Entries provided
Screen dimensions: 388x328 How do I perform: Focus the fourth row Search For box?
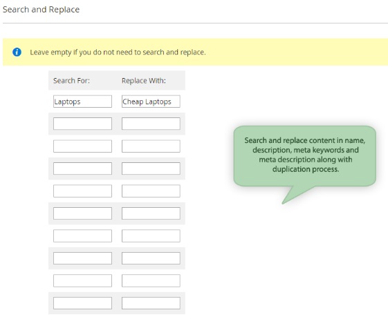[x=82, y=168]
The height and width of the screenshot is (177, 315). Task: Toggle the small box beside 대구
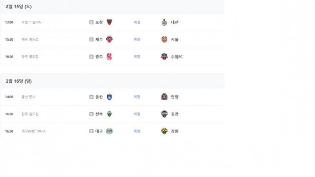(x=91, y=131)
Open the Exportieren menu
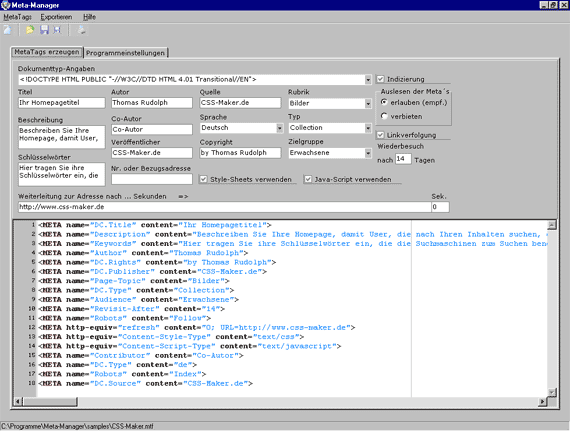This screenshot has width=570, height=431. click(56, 17)
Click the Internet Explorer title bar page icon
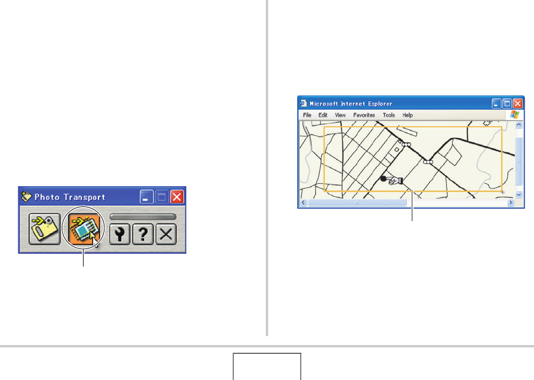Screen dimensions: 534x380 pos(303,103)
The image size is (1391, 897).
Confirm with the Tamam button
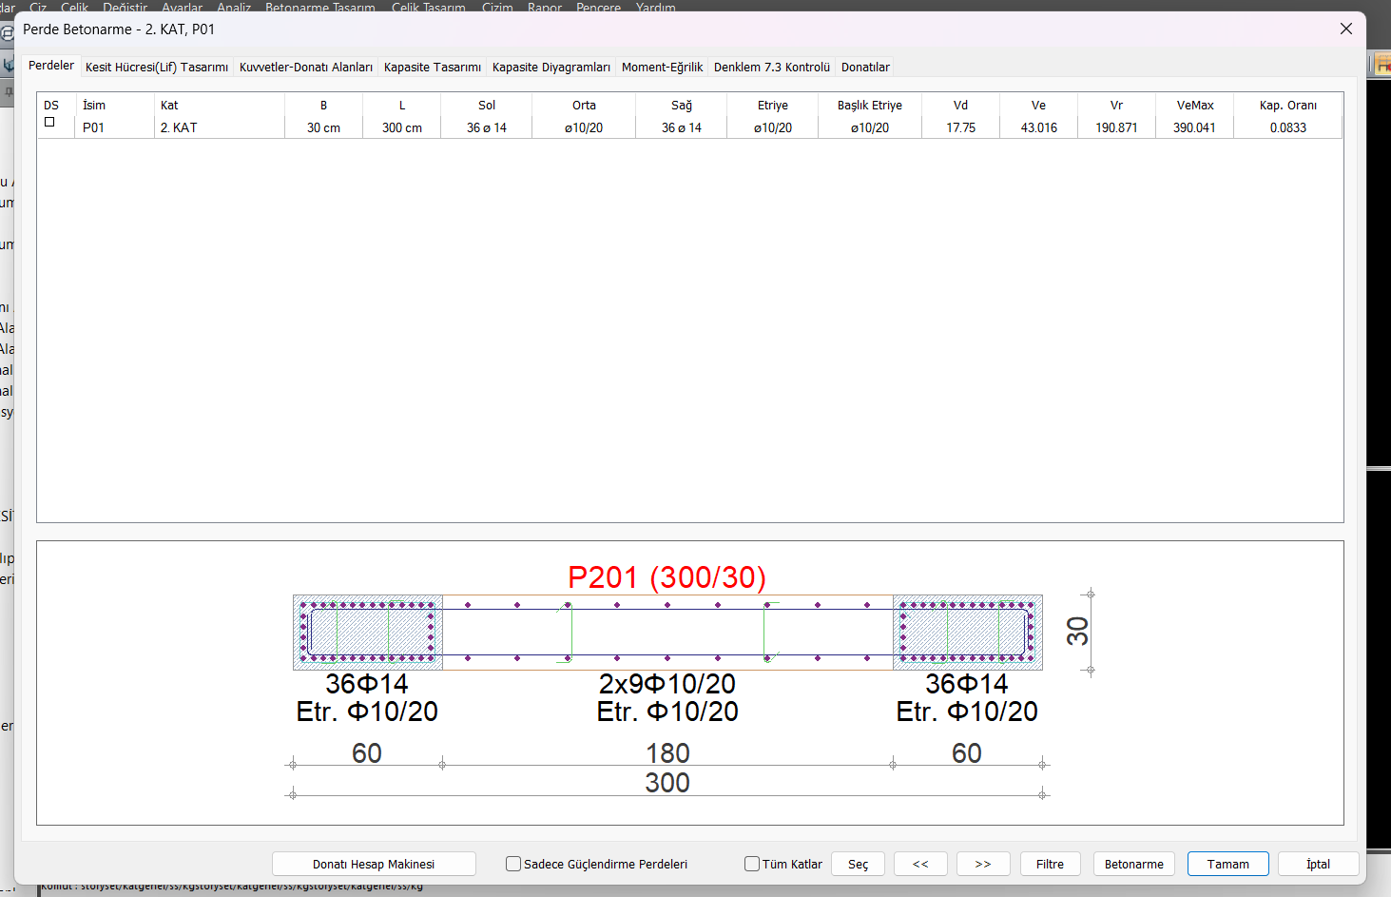1227,864

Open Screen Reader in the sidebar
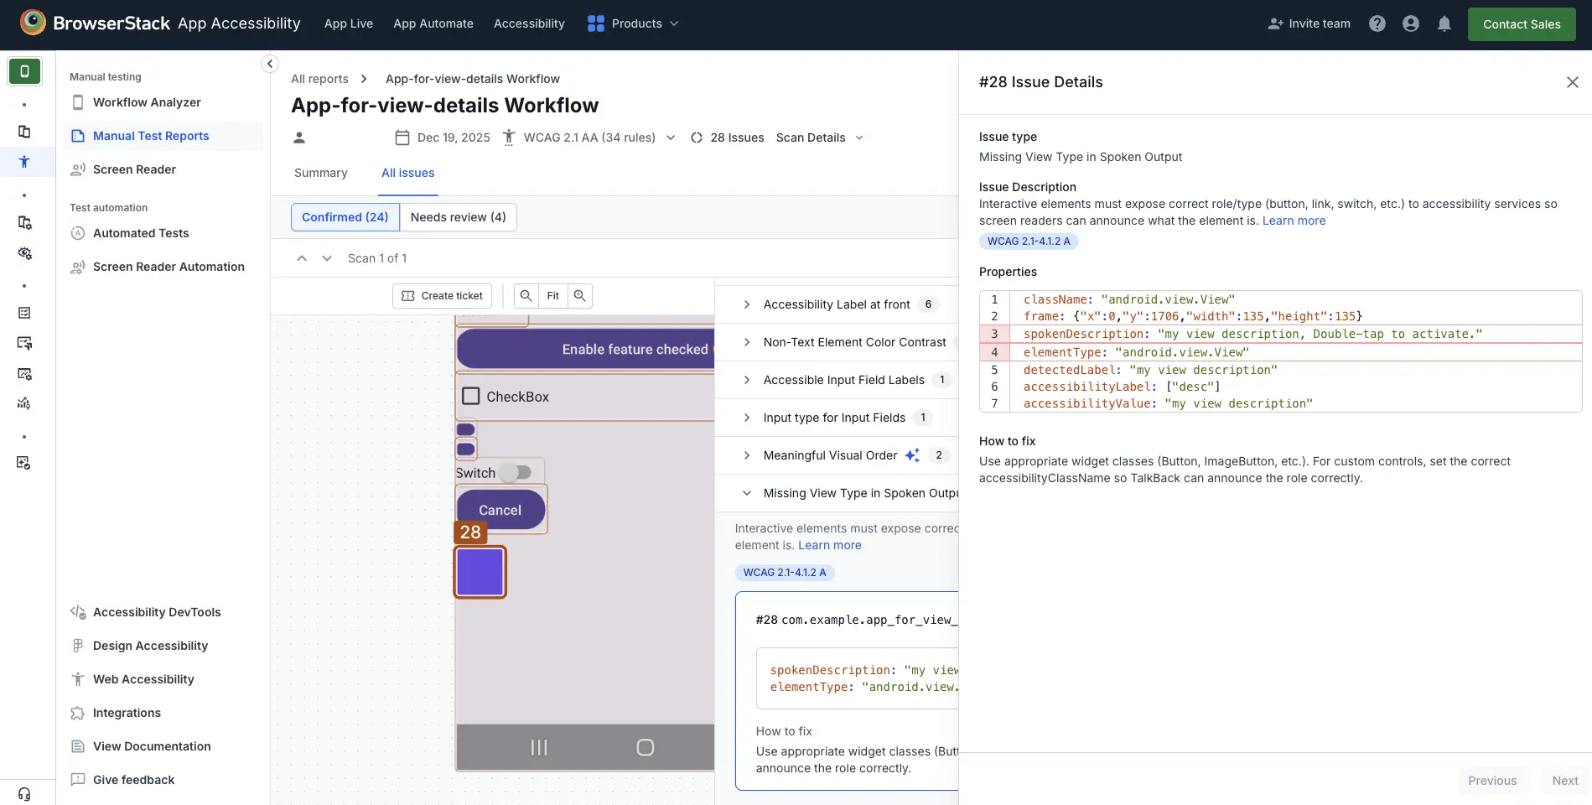(x=134, y=169)
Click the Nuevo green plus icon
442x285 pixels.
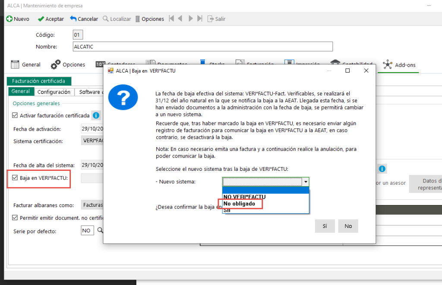pos(9,19)
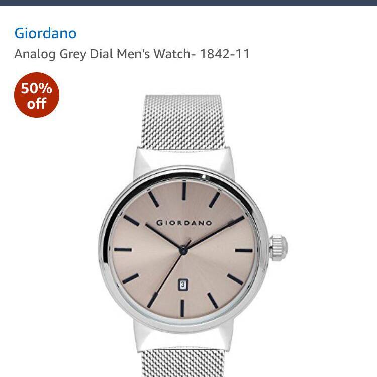Click the model number 1842-11 text
Image resolution: width=377 pixels, height=377 pixels.
pyautogui.click(x=225, y=54)
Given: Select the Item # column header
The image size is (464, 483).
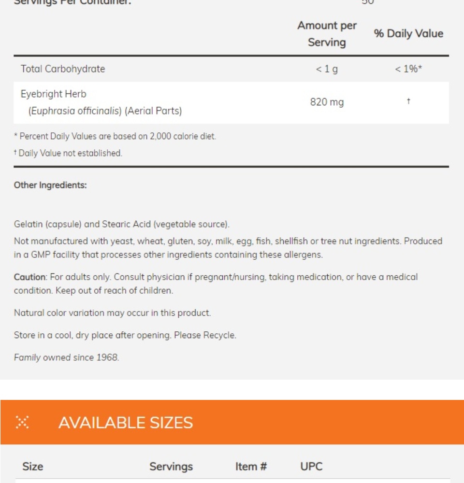Looking at the screenshot, I should 251,467.
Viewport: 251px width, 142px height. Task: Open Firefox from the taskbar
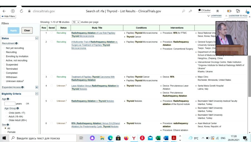[x=126, y=138]
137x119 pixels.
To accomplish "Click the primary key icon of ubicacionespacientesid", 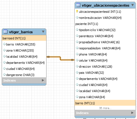I will click(x=77, y=11).
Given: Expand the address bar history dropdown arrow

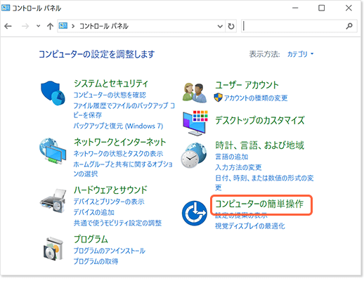Looking at the screenshot, I should (220, 26).
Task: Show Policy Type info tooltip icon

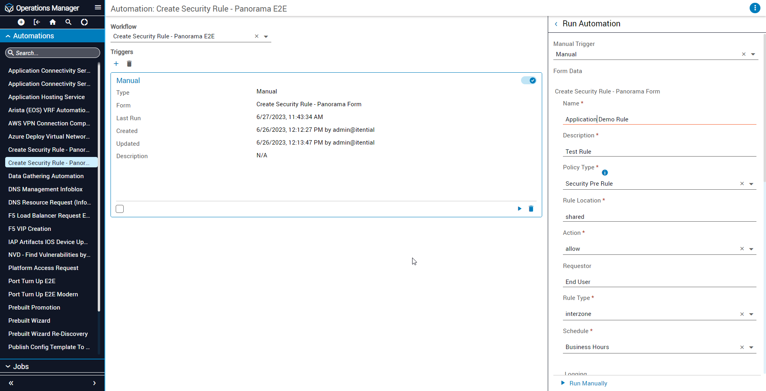Action: pos(605,173)
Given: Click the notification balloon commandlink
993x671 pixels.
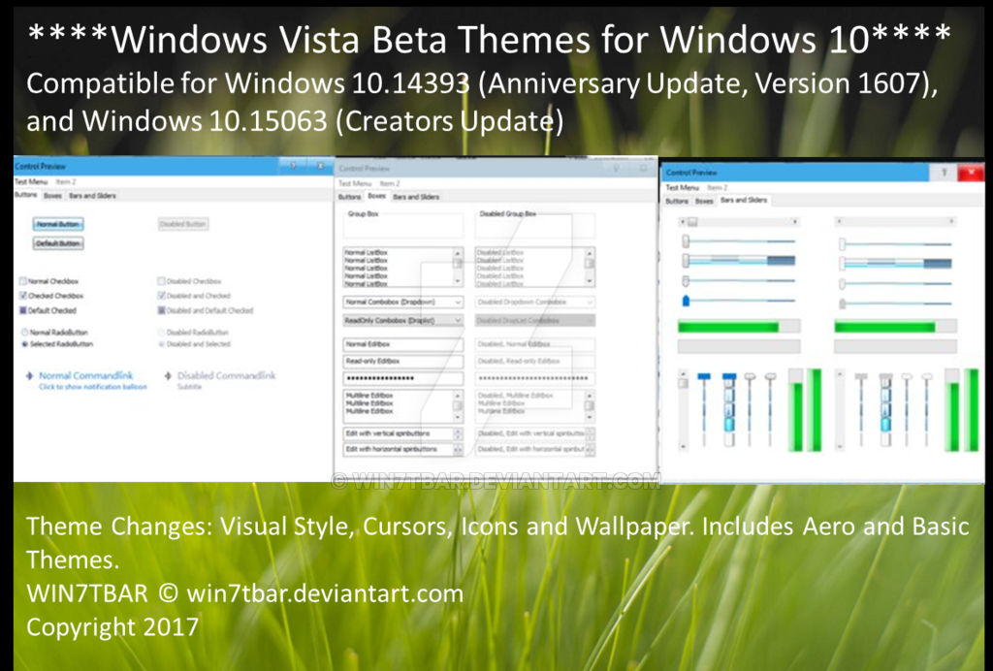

What is expected
Nothing but the lines from the line containing "Task: Show Policy Type info tooltip icon" through the last line of the material may be output, and they must be copied exactly, without pictures.

Response box
Task: Show Policy Type info tooltip icon

Action: pos(605,173)
Given: Click the notification balloon commandlink
993x671 pixels.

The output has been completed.